India must quietly build domestic legislative and regulatory capacity that allows it to offer conditional tariff liberalisation. In this case, it could be linked to specific guarantees from the US on defence procurement, technology transfer, or market access for strategic goods and services. India must build in a clear linkage between market access and US openness to Indian participation in defence supply chains or technology ecosystems.

The Indian market is growing in more ways than one.

Apart from the traditional high imports of energy, fertilisers, gold and diamonds, and industrial intermediates, imports of archetypal high-end consumer products grew rapidly. Cosmetics and toiletries almost doubled in five short years from $1.4 billion in 2020-21 to $2.5 billion in 2024-25. Similarly, imports of another elite consumer product, cereal preparations, jumped from $163 million in 2020-21 to $249 million in 2024-25. Fresh fruit jumped to $3 billion in 2024-25 from $2.1 billion in 2020-21. Alcoholic beverages more than doubled from $543 million in 2020-21 to $1.1 billion in 2024-25. These are small numbers but indicate a market increasingly demanding high-end products.

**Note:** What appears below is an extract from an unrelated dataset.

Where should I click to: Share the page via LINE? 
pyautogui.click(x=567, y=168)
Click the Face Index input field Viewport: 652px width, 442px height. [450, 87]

The US–India interim framework delivers market opening for both sides, but the architecture of concessions is asymmetrical. The US retains conditional levers and reversible relief, whereas India has front-loaded its liberalisation without equivalent built-in safeguards, trying to make the best out of a deal foisted on it, even as it must read the tea leaves.

With the certain, predictable, multilateral trading order under relentless pressure, India must arm itself with regulatory tools to ensure promised market access. If India is to transform trade negotiations into instruments of sustainable economic strategy rather than episodic liberalisation, it must design mechanisms that bind reciprocally, not just open unilaterally. In a world where trade agreements increasingly intersect with geopolitics, strategy may matter more than openness.